To test the relationship between neural activity (i.e., the conflict effect) and behavioral responses (i.e., the interference effect), we calculated conflict effects of each subject by subtracting the peak value of the BOLD signal changes in each neutral condition from those in incongruent condition (i.e., iWResp–nWResp and iCResp–nCResp) in both cdACC and rdACC. That is, the perceptual conflict effect was calculated by subtraction of nCResp from iCResp while the response conflict effect was calculated by the subtraction of nWResp from iWResp. The results showed that the positive correlation between the interference effect observed in CResp and the perceptual conflict effect was significant in cdACC (r = 0.623, P = 0.023) but not in rdACC (r = 0.402, P = 0.173). These two correlation values, however, were not significantly different (t(10) = 0.666, P = 0.260, one‐tailed). In contrast, the interference effect in WResp and the response conflict effect showed a significant positive relationship in rdACC (r = 0.740, P = 0.004) but not in cdACC (r = 0.508, P = 0.076), in which the difference between these correlations were not significant (t(10) = 1.303, P = 0.111, one‐tailed). The estimated response interference effect was highly correlated with rdACC activity (r = 0.748, P = 0.003) but not with cdACC activity (r = 0.424, P = 0.148). The difference between these correlations were significant (t(10) = 1.857, P = 0.042, one‐tailed).

An additional important finding was observed in DLPFC (see Table I). The comparison of the incongruent condition with the neutral condition showed enhanced neural activity of DLPFC in WResp but not in CResp. In other words, DLPFC was coactivated with rdACC but not with cdACC. This coactivation of DLPFC and rdACC was also observed in the two‐way ANOVA as the positive interaction effect which reflects response conflict (see Table II). Even though the main effect of conflict also showed DLPFC activation, this was mainly caused by iWResp since no activation of DLPFC was observed in comparing incongruent with neutral trials in CResp.

DISCUSSION

The purpose of this study was to identify the functional dissociation of the subregions of dACC during conflict processing. Specifically, we designed a version of the Stroop task so that perceptual and response conflicts could be separately measured. We hypothesized that both perceptual and response conflicts contribute to the Stroop interference effect. Behavioral results demonstrated that the interference effects were evoked by both perceptual and response conflicts, consistent with previous cognitive psychological studies [De Houwer, 2003; Luo, 1999; Nassauer and Halperin, 2003; Sugg and McDonald, 1994].

Imaging results showed a functional dissociation of conflict processing within dACC, in which response conflict recruits rdACC whereas perceptual conflict involves cdACC. This dissociation is in accordance with previous studies which found that rdACC is specialized for response conflict whereas cdACC is involved in preresponse conflict [Braver et al., 2001; Milham and Banich, 2005; van Veen and Carter, 2005]. The coordinates within each subregion of dACC are similar to the mean coordinates of the previous studies (see Fig. 1). The following ROI analysis confirmed this dissociation, in which response conflict results in greater activation in rdACC. In addition, the level of cdACC activation was highly related to the Stroop interference effect caused by perceptual conflict but not by response conflict.
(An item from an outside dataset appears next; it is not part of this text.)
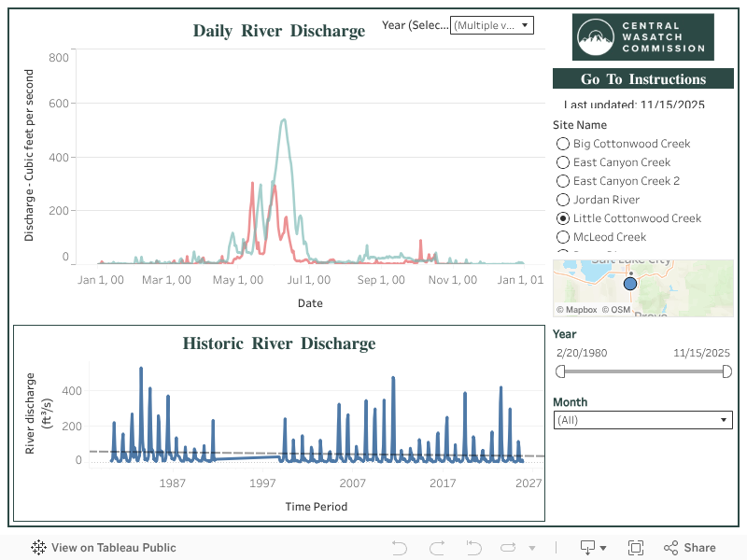Image resolution: width=747 pixels, height=560 pixels.
Task: Expand the Month dropdown
Action: [642, 421]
Consistent with our findings, cortical activation accompanying conflict processing has been found within rdACC [Botvinick et al., 1999; Fan et al., 2003; Milham and Banich, 2005; van Veen and Carter, 2005]. In contrast, other studies have shown that cdACC is involved in conflict processing [Egner and Hirsch, 2005; Kerns et al., 2004; MacDonald et al., 2000]. It might be argued that these findings are incompatible with our results. One possible interpretation of the different findings is that these studies did not separate response‐specific conflict from perceptual conflict and thus the cdACC activation observed might represent an accumulated effect of conflict of both types. Another possibility is that the studies have employed a predefined ROI within cdACC [Mitchell, 2006]. Another potential interpretation is that a large region across dACC was activated by both preresponse and response conflicts. For example, Weissman et al. [ 2003] performed a study which employed a cued global/local attention task, in which they found that the peak activation within cdACC to response conflict as well as preresponse (i.e., perceptual or semantic) conflict which was caused by global distracters. Subsequently they suggested that the conflict occurs at both preresponse and response levels and that cdACC region plays a role in processing of both kinds of conflict. As described above, however, they found a large region across dACC activated by both preresponse and response conflict.

Other studies have proposed that dACC is sensitive to response conflict but not to preresponse conflict [Liu et al., 2006; Milham et al., 2001]. In these studies, however, two distinct subregions in dACC (one in rostral area and the other in caudal area) were activated by inducing response conflict. We observed the same pattern of activations in the comparison of iWResp vs. nWResp. That is, even if a task condition measured response conflict, it is possible that the condition includes additional brain activation resulting from perceptual conflict. Thus, cdACC activation in their study might represent perceptual conflict as well as response conflict.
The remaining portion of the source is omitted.